Methods: In a 24-week, single-center, randomized, open-label, prospective trial, patients with glycated hemoglobin A1c (HbA1c) >8.0% were randomized to an intervention group for structured SMBG (n = 121) or a control group (n = 129). Patient data were analyzed separately according to treatment with or without insulin. At 0, 3rd, and 6th months, life satisfaction was assessed using the Chinese Normal Audit of Diabetes-Dependent Quality of Life (CN-ADDQoL) questionnaire.

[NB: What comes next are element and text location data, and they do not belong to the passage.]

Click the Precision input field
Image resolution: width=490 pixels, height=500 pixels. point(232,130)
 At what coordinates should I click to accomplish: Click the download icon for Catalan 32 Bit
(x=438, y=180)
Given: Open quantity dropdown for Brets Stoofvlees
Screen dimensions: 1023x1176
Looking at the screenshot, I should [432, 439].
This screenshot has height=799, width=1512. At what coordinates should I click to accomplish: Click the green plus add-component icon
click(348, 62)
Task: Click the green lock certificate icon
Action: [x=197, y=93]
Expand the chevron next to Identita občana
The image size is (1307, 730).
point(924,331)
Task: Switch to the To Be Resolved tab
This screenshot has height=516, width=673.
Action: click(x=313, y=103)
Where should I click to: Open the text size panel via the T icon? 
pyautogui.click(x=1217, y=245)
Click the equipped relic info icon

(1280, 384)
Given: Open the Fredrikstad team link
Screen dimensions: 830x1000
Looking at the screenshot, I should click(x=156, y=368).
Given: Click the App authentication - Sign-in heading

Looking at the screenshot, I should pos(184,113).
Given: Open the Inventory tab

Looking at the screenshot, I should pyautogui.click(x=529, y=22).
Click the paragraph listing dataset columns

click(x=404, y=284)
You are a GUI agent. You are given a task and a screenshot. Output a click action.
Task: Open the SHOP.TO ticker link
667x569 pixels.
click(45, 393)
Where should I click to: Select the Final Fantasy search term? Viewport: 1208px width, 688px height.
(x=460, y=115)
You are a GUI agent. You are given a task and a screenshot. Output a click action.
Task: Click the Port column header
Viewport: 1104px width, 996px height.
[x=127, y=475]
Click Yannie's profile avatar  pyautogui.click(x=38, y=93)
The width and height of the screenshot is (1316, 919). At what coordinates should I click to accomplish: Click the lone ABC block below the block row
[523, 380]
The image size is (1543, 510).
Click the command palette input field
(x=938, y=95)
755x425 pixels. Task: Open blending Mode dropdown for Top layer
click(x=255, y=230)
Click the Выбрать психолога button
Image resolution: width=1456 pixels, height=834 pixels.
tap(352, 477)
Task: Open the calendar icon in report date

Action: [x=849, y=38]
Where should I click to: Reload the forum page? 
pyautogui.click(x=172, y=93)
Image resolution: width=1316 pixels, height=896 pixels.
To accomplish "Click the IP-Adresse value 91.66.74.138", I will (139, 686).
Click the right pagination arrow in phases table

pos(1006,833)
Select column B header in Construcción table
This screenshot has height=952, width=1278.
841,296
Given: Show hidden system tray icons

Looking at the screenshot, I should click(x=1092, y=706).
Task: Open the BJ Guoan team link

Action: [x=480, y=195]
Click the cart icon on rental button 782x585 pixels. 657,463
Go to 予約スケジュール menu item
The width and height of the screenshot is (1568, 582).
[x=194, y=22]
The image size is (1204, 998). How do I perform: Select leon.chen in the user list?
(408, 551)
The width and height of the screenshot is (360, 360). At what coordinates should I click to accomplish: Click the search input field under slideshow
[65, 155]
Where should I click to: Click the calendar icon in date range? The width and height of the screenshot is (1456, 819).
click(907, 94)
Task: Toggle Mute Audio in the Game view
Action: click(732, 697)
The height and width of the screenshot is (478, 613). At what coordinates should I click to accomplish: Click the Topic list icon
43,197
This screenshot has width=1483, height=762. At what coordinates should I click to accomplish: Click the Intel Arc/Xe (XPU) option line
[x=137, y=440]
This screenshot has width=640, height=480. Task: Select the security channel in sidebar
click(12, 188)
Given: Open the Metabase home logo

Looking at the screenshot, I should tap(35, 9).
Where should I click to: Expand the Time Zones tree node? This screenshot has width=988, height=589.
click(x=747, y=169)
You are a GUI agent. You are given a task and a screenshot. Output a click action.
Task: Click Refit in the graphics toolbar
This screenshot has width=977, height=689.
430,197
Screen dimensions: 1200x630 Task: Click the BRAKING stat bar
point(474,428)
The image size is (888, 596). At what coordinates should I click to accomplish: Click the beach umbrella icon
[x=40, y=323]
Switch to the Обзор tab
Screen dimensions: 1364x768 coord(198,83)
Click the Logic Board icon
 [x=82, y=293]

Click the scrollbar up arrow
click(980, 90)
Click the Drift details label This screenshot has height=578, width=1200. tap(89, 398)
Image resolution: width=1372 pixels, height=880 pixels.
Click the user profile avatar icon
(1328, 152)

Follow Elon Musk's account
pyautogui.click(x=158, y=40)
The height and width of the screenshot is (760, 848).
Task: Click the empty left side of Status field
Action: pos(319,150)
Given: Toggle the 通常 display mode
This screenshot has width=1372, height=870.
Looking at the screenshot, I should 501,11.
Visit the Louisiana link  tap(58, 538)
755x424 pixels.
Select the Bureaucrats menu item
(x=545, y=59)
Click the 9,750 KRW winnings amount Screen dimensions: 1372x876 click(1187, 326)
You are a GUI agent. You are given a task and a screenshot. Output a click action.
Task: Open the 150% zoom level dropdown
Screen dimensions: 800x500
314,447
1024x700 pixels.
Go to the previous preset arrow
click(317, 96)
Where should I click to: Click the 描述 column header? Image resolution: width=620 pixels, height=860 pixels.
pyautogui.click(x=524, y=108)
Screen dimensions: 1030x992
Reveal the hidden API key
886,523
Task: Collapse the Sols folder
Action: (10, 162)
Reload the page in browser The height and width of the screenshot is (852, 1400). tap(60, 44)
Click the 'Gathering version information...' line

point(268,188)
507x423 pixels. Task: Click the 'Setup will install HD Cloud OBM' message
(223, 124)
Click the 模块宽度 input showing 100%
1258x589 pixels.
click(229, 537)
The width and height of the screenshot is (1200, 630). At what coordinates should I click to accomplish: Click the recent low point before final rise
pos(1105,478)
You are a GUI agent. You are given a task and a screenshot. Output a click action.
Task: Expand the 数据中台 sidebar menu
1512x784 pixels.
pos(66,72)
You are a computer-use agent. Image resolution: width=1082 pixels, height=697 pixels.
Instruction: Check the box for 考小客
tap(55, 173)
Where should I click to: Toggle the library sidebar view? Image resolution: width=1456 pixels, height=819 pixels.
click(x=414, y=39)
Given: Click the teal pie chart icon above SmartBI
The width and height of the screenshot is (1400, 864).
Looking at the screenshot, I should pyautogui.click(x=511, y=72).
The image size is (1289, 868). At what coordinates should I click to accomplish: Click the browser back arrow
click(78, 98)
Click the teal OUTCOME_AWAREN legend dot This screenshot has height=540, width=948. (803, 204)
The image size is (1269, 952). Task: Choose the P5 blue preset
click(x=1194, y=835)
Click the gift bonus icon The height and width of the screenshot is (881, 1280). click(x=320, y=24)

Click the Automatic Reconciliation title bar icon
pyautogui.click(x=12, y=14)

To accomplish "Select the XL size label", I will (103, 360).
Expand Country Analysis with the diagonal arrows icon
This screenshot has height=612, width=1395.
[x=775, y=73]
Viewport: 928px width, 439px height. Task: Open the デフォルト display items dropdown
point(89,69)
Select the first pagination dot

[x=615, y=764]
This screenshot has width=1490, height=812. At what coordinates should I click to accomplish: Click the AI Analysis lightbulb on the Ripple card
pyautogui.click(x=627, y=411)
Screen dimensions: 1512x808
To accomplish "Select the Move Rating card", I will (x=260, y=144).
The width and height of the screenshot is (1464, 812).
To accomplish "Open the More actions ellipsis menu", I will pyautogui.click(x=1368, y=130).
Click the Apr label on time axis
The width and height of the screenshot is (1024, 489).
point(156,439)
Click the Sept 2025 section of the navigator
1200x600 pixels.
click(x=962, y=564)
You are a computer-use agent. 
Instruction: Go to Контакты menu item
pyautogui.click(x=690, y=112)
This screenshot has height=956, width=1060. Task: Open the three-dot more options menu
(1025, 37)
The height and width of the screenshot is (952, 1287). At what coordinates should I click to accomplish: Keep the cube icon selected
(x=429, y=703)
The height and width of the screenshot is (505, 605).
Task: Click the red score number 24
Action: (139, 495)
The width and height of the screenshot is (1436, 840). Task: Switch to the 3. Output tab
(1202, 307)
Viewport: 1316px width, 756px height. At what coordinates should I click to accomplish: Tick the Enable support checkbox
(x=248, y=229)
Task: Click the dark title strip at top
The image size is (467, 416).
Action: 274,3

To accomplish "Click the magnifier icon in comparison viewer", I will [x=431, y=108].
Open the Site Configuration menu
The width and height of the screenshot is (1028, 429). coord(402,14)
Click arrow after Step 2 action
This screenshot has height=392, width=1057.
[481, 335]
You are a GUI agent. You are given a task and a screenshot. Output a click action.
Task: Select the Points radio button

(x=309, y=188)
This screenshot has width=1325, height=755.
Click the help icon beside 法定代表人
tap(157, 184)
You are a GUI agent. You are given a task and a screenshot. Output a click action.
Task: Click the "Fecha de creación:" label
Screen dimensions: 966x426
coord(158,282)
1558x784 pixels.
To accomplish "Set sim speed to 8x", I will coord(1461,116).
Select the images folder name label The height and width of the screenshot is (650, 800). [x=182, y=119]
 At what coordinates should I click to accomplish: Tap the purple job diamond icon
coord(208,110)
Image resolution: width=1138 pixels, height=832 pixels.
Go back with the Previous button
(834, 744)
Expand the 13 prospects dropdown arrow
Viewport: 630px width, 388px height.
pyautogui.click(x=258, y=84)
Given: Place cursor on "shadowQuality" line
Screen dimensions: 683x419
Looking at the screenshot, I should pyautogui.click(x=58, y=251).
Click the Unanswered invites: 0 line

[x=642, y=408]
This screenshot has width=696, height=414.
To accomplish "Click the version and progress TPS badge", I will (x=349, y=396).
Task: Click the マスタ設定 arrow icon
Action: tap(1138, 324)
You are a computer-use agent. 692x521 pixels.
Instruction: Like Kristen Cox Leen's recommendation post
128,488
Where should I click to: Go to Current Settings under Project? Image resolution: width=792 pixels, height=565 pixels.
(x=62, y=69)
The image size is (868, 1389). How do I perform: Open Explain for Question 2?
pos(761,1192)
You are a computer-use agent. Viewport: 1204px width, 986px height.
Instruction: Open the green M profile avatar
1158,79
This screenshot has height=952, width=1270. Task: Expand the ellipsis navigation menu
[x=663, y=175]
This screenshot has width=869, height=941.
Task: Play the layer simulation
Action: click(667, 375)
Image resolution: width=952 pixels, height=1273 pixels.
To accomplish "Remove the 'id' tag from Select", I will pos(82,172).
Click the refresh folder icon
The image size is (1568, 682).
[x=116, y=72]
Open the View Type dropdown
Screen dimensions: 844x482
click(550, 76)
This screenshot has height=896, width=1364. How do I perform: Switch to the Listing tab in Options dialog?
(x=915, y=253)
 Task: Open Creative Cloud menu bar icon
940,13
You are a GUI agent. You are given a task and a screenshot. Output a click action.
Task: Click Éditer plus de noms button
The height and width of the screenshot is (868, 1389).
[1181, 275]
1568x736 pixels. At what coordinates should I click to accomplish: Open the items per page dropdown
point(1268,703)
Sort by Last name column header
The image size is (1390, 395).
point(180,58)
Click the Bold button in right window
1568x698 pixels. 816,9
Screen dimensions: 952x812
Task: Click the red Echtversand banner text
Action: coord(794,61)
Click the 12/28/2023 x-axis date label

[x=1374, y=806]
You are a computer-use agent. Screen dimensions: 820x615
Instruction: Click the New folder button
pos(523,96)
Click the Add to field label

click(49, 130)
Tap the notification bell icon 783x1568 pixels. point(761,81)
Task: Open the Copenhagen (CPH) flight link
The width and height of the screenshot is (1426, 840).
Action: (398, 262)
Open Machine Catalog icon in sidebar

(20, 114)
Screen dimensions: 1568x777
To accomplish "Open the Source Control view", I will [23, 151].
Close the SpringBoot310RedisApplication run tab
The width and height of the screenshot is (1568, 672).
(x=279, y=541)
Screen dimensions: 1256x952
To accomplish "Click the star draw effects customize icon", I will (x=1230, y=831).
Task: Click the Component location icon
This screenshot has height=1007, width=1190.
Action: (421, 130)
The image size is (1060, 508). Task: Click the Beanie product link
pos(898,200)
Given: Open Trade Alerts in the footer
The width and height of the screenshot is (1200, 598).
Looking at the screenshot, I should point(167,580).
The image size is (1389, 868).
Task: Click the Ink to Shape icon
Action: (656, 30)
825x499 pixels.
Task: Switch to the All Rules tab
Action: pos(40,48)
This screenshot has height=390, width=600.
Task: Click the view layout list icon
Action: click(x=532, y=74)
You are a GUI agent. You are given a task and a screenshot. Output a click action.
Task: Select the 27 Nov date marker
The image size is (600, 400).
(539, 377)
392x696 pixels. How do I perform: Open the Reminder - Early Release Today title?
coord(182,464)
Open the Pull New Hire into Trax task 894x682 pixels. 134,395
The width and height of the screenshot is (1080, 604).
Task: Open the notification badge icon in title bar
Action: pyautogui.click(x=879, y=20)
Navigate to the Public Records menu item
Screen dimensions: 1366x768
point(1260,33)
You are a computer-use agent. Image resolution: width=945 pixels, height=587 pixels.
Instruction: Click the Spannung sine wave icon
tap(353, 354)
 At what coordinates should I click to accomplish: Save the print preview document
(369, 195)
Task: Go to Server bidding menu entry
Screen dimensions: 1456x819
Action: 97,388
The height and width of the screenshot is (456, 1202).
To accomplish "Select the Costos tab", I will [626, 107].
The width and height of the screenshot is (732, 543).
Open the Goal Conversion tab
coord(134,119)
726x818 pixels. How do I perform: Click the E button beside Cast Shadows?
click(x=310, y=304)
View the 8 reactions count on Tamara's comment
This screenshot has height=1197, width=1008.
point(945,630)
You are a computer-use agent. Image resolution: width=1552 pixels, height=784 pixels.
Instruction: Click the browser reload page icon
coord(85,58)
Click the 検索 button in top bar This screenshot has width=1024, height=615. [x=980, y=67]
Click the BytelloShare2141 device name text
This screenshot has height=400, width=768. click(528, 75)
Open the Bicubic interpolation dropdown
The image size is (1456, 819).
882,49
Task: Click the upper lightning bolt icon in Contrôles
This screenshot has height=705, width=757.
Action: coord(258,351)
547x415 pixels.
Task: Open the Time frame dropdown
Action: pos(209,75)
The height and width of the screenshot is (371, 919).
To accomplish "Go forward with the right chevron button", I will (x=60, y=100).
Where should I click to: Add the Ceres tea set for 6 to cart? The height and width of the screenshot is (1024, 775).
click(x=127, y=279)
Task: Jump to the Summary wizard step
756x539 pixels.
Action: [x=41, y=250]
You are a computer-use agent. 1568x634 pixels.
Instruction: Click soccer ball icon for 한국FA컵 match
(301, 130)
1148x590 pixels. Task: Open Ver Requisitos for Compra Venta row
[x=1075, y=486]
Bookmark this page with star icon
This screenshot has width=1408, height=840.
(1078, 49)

Results: The mean HbA1c decrease from baseline to the study end was significant for both groups with insulin treatment (intervention group: -1.79% ± 1.97%, P < 0.001; control group: -1.05% ± 1.87%, P < 0.001) or without insulin treatment (intervention group: -1.91% ± 1.90%, P < 0.001; control group: -1.35% ± 1.82%, P < 0.001). Moreover, the insulin-treated patients in the intervention group showed a significantly more robust HbA1c decrease than those in the control group (P = 0.007). Both therapeutic subgroups in the intervention group had a significantly higher frequency of SMBG than those in the control group (P < 0.001), but no strict deterioration of the QoL was detected. In addition, a significant HbA1c reduction after 6 months of SMBG was seen for both insulin-treated patients (P = 0.027) and noninsulin-treated patients (P = 0.006) younger than 66 years.
Conclusions: Featured with no strict deterioration of QoL, structured SMBG was proven to be effective on the glycemic control in patients with insulin treatment, as well as in young and middle-aged patients without insulin treatment.
Keywords: Diabetes; Glycemic control; Quality of life; Self-monitoring of blood glucose.